A volte i film fanno male. Li guardi e sei fisicamente a disagio, li ascolti e vorresti dimenticare quelle parole che sanno ferire, ci credi ma desideri che invece niente sia vero. Stai lì immobile o preda di una continua tensione, e sei tentata di andartene ma non ci riesci. Proprio non puoi. Vuoi sapere come andrà a finire, speri e speri, come in quelle storie d’amore che già dall’inizio sai che non hanno futuro, continui a sperare nonostante il fiato corto, nonostante tu sia già pronta allo schianto finale.

È così che si sta mentre scorrono le immagini frenetiche e scomode di Non essere cattivo, ultimo film di Claudio Caligari un regista che ha lavorato troppo poco, morto l’anno scorso, dopo aver concluso una preziosa trilogia cinematografica sui marginali e i cattivi, affresco dolente di un’Italia perduta.

Al centro di ogni film ci sono violenti, delinquenti, miserabili, gentlemen al contrario con il sogno di fare soldi facili, perché se spacci i soldi li fai, forse, ma anche no se sei un tossico pure tu.

Protagonista di Non essere cattivo, presentato a Venezia nel 2015, è una coppia di amici “praticamente fratelli”, Cesare e Vittorio, cresciuti insieme in quella periferia di Roma che si dispiega fino a Ostia, territorio di squallore disperato, dove tutti, compresi i delinquenti, si annoiano e annaspano in una mediocrità che gira su stessa, senza senso, impacciata.

Cesare, il più nevrotico dei due, votato all’autodistruzione, vive con una madre piegata dal dolore per una figlia morta di Aids, che le ha lasciato una bambina anch’essa malata.
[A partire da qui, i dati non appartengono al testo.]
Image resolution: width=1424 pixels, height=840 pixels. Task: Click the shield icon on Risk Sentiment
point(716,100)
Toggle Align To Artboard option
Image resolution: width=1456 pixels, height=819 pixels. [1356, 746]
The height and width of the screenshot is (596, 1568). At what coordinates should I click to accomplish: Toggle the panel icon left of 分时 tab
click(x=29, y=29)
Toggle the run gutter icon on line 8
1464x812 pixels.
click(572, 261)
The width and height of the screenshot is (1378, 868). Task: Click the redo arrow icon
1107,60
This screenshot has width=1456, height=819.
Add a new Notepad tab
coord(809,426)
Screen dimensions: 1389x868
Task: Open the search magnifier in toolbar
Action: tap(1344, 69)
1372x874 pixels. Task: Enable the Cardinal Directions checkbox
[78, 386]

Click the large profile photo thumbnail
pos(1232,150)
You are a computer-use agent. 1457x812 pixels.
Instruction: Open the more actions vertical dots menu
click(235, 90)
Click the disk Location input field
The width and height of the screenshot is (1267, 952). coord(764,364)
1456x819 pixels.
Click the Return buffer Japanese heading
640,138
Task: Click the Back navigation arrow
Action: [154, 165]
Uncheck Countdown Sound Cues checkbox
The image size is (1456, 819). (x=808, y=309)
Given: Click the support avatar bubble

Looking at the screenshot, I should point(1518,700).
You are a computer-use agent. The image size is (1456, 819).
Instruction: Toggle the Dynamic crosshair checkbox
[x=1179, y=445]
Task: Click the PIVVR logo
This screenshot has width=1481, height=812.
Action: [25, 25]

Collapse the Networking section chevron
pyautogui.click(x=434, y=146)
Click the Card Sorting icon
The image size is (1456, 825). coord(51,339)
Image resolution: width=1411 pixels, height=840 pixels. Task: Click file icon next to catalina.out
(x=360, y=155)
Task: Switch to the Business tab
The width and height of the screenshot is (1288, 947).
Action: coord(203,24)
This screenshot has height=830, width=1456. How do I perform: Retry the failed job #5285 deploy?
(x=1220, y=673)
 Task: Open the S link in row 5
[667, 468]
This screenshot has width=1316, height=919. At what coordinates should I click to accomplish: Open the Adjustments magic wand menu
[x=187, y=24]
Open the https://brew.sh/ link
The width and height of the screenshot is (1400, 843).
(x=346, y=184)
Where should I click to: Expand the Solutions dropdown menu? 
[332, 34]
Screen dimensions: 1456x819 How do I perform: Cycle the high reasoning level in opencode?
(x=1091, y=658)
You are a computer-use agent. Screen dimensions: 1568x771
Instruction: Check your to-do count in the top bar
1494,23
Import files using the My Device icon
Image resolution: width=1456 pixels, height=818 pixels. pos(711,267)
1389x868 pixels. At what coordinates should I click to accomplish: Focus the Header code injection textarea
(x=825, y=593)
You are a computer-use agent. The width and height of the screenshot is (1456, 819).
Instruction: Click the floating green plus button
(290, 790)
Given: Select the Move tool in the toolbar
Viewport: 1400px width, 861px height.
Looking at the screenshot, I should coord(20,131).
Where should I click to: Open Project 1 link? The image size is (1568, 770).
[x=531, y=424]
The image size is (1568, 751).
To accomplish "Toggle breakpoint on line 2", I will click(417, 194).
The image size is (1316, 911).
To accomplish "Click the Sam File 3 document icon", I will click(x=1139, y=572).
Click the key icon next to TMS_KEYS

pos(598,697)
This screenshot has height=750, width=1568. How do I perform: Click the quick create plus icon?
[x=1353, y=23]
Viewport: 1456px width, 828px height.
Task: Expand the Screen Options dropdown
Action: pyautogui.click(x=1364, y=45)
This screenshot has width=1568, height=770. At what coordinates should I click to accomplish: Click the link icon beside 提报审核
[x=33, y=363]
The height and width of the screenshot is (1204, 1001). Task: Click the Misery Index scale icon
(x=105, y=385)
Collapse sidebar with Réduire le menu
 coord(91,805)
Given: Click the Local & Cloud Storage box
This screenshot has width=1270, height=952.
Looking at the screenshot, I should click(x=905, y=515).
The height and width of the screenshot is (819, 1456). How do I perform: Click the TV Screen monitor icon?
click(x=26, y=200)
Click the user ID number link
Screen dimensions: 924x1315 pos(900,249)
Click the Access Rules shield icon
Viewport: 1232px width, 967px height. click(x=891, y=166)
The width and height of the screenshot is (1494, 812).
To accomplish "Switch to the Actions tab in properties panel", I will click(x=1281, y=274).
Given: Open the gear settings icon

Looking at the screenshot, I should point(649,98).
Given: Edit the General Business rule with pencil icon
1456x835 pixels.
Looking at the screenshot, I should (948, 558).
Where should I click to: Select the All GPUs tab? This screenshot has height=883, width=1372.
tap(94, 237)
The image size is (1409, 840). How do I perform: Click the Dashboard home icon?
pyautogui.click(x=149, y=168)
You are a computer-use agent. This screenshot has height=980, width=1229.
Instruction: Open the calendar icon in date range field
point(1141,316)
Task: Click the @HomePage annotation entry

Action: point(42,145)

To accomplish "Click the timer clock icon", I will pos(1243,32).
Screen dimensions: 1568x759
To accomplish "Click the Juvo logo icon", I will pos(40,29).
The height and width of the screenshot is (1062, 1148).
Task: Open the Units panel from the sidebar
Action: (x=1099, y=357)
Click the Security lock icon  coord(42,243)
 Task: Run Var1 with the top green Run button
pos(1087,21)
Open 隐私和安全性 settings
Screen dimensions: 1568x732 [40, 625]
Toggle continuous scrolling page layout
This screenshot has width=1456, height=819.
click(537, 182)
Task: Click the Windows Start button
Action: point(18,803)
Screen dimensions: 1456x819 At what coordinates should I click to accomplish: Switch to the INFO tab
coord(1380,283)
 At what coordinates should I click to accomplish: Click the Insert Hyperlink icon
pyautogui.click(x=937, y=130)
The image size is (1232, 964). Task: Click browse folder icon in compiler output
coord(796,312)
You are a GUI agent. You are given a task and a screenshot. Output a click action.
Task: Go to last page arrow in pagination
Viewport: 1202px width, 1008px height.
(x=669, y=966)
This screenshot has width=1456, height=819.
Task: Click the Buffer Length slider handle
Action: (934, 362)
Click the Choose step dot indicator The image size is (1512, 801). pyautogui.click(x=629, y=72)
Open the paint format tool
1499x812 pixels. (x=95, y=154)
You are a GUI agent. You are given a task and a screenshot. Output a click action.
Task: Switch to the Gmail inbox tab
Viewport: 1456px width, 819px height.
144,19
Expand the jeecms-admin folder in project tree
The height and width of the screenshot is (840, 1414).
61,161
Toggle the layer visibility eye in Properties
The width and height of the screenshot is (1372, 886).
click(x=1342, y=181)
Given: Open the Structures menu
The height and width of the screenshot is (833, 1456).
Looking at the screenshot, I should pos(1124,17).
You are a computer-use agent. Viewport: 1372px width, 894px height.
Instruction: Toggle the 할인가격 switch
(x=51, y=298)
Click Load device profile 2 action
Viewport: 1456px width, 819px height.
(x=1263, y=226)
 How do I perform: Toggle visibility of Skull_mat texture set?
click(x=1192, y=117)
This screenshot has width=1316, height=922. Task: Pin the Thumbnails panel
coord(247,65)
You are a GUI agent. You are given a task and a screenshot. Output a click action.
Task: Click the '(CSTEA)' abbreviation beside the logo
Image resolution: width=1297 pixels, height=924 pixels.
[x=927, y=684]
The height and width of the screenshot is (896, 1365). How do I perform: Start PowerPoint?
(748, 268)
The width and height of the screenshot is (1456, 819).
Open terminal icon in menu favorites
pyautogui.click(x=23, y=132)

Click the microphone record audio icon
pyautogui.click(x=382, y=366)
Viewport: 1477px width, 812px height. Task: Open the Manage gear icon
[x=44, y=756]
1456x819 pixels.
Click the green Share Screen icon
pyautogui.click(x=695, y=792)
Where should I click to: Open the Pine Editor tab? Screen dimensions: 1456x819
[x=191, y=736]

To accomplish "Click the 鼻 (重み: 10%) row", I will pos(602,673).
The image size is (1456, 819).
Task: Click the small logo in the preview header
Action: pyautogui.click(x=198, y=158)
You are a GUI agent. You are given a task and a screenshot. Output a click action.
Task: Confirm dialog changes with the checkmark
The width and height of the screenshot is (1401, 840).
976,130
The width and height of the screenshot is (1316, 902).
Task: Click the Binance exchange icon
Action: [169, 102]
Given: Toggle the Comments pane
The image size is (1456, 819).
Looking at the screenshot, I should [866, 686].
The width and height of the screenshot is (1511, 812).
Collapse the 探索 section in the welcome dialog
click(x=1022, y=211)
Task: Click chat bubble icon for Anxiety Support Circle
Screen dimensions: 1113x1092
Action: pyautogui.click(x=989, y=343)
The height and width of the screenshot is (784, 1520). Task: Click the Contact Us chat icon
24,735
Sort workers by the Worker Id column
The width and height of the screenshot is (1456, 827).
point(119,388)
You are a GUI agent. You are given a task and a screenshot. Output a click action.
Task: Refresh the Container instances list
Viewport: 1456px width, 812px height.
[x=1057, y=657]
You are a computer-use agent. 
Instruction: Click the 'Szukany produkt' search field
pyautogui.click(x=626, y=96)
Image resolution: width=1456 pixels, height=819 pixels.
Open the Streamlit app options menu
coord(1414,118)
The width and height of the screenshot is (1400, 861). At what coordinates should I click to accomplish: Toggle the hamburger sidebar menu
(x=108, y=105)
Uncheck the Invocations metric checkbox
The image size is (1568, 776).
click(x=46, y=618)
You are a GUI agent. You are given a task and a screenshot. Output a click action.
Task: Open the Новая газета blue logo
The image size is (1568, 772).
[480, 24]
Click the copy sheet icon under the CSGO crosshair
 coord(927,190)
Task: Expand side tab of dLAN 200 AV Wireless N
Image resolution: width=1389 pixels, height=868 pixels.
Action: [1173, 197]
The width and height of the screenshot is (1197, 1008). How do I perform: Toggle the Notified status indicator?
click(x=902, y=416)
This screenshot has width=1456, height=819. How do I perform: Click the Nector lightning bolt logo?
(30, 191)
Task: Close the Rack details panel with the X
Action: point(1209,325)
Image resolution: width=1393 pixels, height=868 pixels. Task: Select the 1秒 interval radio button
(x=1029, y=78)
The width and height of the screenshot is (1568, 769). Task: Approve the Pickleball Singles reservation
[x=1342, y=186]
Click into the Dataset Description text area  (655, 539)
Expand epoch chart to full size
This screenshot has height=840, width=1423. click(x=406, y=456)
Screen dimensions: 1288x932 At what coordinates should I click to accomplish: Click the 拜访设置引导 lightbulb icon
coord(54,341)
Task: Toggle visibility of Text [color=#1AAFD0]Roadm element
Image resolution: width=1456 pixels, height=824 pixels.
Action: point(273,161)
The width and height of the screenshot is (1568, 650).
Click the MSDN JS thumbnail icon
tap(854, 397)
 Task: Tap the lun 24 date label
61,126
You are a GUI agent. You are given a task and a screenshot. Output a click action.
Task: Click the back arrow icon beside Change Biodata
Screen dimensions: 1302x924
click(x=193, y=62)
Difficile (impossibile?) tirarsi fuori.

Vittorio, invece, vive apparentemente solo. Spaccia, fa piccole rapine e si droga con la sua banda di amici senza una meta geografica ed esistenziale (‘ndo andamo? che famo? è il leit motiv delle loro conversazioni), fino a quando una crisi di allucinazioni da coca e pasticche lo spinge a provare a cambiare scenario, si trova una donna, che è una ragazza madre che arranca onestamente, si trova perfino un lavoro se così si può chiamare fare il manovale a giornata, sottopagato, senza sicurezze né garanzie nemmeno per il giorno dopo. Ma non fare il cattivo in un luogo che non dà speranza non è facile, il destino viene a cercarti anche se provi a nasconderti…

La forza di questo film doloroso sta nello sguardo pietoso (nel senso latino di pietas), ma mai melenso, che il regista dedica senza giudicarli a Vittorio e a Cesare, due personaggi che Caligari segue mostrandocene anche le tenerezze nascoste, come quando Cesare trasforma una casa abbandonata in un improbabile e dolcissimo nido d’amore. Ma la forza sta anche nei due attori che danno corpo e cuore ai due ragazzi: Alessandro Borghi, che sa disegnare un ombroso e tormentato Vittorio senza mai strafare, e Luca Marinelli, in questi giorni al cinema con Lo chiamavano Jeeg Robot del romano Gabriele Mainetti, struggente martire di periferia, vittima di se stesso e dell’ambiente che lo ha disegnato così, nevrotico e canaglia.

È un film doloroso Non essere cattivo, ma importante e interessante, perché fa parte di quella nuova onda cinematografica romana, che sta dimostrando che la nostra povera e depredata capitale nasconde risorse creative preziose. Forse non tutto è perduto.